Wednesday, February 11, 2009

    How Does the Magician Get What He Wants?

    As I started developing the core of the "platform" I realized that I had undertaken a huge task, a task I was not sure I could finish in any short amount of time. This caused me some angst but I figured that I would just have to move on, doing my best to develop my way out of an impossible situation. Not a fun position to be in.

    Then, sometime around the end of December, a buddy of mine pointed me in the direction of a product called Presto, developed by the company JackBe. I thought that I had stumbled into my own brain on the web!

    Keep in mind that the concept I was working on was that the platform would map gadgets together in such a way that we could dynamically generate them with ease, rapidly prototyping processes to see how they worked. In effect, the gadgets would be web services and the thing the platform would create would be a mashup.

    As I said, I had envisioned something similar to PopFly, the ability to visually create mashups and then do something meaningful with them in our efforts to prototype processes. Presto is this and so much more.

    First and foremost, Presto has a beautiful visual mashup maker called Wires. In Wires, you drag services from a palette onto your canvas and connect them. You can also drag in actions, blocks that allow you to do something with the results of other services. So, in the basic example I worked with, you have two RSS feeds. You can take the data from each feed and "merge" them (where merge is an action block) so that you effectively have one RSS feed from two. Then, you can add a filter (another action) which can take a dynamic input. In this way, you can create very complex mashups from some very basic building blocks.

    If the complexity of Wires is not enough for you, however, they have a markup language for creating mashups called EMML. What you do in Wires is distilled down to EMML, but Wires doesn't offer the full capabilities of EMML (which is not to say that Wires is not fully featured, there are just some rather tricky things you can do with EMML that you can't do with Wires as they don't have a visual representation).

    What's even cooler, and something that spoke to a need we had, is that each mashup is published as a service itself. So, you can include mashups in other mashups! The modularity is great.

    But, you might be asking, how do you get the services in so that you can use them from the palette?

    Well, Presto has a "Service Explorer" which allows you to import services from wherever they may be and "publish" them in the Presto server. However, there's a little more to it than that. Presto comes complete with a user authentication system that can be standalone or hook into LDAP or AD. When I import a service, I can assign rights to it, and only those in the appropriate groups can even see the service, or any mashup in which the service exists. You can also assign rights to mashups themselves.

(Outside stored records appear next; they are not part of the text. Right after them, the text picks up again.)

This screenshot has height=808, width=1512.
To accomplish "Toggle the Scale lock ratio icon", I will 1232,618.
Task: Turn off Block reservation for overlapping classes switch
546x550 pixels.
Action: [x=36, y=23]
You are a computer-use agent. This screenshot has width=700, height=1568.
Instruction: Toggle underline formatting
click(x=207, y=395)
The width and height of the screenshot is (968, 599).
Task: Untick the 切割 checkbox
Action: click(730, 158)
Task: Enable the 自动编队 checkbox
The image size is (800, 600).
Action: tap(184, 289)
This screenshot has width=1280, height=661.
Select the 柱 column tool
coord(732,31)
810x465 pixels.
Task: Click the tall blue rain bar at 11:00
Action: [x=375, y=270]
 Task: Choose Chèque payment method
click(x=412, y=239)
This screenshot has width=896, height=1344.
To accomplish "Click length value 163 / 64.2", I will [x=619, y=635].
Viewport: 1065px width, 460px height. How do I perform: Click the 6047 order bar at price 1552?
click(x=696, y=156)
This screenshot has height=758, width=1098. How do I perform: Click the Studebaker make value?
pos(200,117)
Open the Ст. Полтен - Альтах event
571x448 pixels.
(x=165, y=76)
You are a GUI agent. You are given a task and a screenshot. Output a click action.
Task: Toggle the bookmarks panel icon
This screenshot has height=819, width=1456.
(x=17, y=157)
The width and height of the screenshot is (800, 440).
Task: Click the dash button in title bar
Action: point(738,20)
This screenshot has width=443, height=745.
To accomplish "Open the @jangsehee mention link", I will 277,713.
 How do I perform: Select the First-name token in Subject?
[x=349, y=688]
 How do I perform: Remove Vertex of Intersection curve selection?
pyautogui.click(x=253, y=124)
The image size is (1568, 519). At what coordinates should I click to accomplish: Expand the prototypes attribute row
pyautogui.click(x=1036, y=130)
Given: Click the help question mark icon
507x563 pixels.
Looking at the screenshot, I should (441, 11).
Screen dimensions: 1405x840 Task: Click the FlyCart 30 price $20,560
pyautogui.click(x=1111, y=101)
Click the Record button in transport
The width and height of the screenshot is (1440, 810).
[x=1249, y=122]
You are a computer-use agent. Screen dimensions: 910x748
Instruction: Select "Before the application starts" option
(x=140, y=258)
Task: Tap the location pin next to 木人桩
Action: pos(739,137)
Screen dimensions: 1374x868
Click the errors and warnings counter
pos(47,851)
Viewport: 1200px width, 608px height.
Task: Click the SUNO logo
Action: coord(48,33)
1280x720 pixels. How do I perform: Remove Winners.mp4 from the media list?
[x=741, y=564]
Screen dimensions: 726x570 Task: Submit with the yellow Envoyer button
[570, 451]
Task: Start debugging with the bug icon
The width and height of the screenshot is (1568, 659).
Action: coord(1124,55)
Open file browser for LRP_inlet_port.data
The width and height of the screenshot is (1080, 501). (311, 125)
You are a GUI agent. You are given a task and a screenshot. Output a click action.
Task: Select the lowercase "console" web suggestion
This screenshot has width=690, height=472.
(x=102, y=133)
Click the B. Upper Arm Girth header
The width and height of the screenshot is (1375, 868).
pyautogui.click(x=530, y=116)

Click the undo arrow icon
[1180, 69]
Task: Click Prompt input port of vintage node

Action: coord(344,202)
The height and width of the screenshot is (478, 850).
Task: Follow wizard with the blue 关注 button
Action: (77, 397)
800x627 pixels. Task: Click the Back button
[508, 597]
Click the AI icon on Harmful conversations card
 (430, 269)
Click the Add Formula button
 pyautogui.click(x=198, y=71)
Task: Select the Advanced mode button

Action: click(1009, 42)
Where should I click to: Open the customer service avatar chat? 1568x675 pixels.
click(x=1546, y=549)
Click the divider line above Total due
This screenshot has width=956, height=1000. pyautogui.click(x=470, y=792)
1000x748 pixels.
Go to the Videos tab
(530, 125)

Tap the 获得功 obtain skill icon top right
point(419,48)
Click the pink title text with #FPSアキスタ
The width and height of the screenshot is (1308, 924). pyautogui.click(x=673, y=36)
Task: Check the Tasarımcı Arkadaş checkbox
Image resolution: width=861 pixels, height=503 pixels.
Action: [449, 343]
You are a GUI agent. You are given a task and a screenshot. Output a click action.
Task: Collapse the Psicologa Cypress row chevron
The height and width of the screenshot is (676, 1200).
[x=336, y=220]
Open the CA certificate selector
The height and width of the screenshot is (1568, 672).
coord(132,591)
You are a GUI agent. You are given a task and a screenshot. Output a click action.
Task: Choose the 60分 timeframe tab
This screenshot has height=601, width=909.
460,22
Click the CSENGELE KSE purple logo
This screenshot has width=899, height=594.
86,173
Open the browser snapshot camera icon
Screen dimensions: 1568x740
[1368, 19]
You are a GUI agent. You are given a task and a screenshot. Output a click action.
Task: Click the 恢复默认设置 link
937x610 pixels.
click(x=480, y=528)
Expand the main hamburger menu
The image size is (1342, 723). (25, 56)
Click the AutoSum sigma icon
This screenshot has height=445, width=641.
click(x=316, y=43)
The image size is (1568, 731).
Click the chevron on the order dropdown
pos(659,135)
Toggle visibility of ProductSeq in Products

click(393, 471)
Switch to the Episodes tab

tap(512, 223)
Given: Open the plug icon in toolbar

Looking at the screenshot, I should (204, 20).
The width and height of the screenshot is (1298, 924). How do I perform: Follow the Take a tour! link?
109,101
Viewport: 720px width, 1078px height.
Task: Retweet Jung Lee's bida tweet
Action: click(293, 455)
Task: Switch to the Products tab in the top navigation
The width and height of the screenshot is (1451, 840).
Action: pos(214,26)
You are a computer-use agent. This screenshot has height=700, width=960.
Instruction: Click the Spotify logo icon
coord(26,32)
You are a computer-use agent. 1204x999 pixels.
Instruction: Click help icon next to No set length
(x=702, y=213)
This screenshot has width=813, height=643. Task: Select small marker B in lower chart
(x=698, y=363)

    So, that gave us the mashing capability that we've been looking for, but the goodies in this bag didn't end there!

    What we have up to this point is a unique view of the data, but no visualization of the data. Enter the mashlet!

    A mashlet is a view of the mashup in a portable and embeddable package. It is created in JavaScript. Once you've created a mashup, you can attach a mashlet to it so that others can see what the mashup provides. There are 5 prebuilt mashlet types: RSS; grid; chart; Yahoo Map; and XML. If your data fits into any of these predefined views, creating a mashlet is as simple as selecting the mashup or service, selecting the view, then publishing it. If you need a more complex view of your data you can create a mashlet by hand. The process for creating a mashlet by hand is rather well thought out and not all that hard to grasp.

    Once a mashlet is published you can do one of several things with it.

    The mashlets are served up from the Presto server in much the same way that any JavaScript object is. Right out of the gate, you can view a mashlet standalone, if you so choose. However, the real fun comes when you realize that you can embed mashlets into any HTML page you wish by simply including a script tag. You can also embed them in a MediaWiki, NetVibes or as a GoogleGadget. You can't ask for more flexibility. From what I understand, there are more embeddable objects coming, including things such as JSR-168 portlets.

    So, from our perspective, Presto offers us 3 incredible capabilities: the ability to capture services from across the web; the ability to create mashups in an easy and visual manner; and the capability to add a face to the services and mashups we create, then embed that face wherever we need.

    We've committed to Presto as the core of our platform and it puts us months, if not years, ahead of where we were.